Bash Tip: Extracting a Range of Lines with sed

A little puzzle came across my desk the other day. I was asked how we could pull a range of lines from a file.

Say the file has ten lines:


Line 1
Line 2
Line 3
Line 4
Line 5
Line 6
Line 7
Line 8
Line 9
Line 10


We want to extract only lines five through eight from the file.

This isn't a hard problem, and there are probably a thousand ways to do this. However, I chose to use a simple sed command.

By typing the following we can get the result we want.


sed -n '5,8p;8q' filename


This line basically tells sed to start at line 5 and print until line 8 and then end processing at line 8. This simple construct works equally well with very large files and wider ranges of lines. Your output will look something like this:


Line 5
Line 6
Line 7
Line 8


It also works for extracting single lines if you change the line to look something like this:


sed -n '5p;5q' filename


The above line prints the single line (in this case "Line 5") and then stops processing the file.

I recommend the books Classic Shell Scripting by Arnold Robbins and Nelson H.F. Beebe and O'Reilly's Sed and Awk (second edition) by Dale Dougherty and Arnold Robbins if you would like additional resources for learning how to effectively leverage the sed utility.

How do you extract lines from a file? What tools and techniques work for you?

3 comments:

peter_k said...

Thanks :)

cbuckley said...

Just thought I'd add something to this, as it's prominent in a Google search.

sed is a really powerful tool but these examples are a little slow if you're dealing with large files.

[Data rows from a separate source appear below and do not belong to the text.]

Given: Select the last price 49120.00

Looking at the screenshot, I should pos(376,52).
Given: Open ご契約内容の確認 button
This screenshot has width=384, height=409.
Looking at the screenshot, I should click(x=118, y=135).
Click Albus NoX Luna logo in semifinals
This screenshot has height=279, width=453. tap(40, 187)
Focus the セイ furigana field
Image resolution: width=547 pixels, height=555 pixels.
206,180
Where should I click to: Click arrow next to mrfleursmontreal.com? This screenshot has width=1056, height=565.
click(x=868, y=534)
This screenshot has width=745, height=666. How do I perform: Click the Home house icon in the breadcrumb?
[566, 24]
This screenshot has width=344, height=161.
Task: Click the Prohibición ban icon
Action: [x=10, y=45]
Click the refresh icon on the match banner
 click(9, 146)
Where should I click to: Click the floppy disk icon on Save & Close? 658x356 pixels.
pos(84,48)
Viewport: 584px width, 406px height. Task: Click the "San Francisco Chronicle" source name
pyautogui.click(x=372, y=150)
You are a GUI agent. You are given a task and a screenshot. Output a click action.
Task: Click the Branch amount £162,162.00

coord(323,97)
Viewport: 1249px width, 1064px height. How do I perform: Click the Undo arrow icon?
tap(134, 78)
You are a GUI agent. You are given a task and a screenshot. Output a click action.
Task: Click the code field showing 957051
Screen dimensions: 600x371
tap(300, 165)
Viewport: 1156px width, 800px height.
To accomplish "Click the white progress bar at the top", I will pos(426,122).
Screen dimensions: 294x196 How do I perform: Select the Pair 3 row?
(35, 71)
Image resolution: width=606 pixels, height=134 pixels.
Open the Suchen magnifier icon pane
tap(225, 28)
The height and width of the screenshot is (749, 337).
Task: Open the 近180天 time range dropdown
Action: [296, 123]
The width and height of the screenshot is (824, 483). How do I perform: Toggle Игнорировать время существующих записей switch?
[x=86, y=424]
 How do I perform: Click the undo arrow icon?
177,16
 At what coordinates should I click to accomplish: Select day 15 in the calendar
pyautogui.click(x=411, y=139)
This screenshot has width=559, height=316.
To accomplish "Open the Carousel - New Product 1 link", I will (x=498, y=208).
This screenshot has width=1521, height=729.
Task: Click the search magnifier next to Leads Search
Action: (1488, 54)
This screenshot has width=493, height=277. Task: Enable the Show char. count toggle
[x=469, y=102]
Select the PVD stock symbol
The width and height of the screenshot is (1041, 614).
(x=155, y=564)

The quit command is great if you want lines 1--10 of a million-line file, but if you want lines 900001--900010 then sed has to read all the previous 900000 lines first.

In this instance a combination of tail and head was found to be much faster:

tail -n +900001 largefile | head -n 10

Jim said...

Thanks, cbuckley.

In my quick test, that looks like it works faster as well.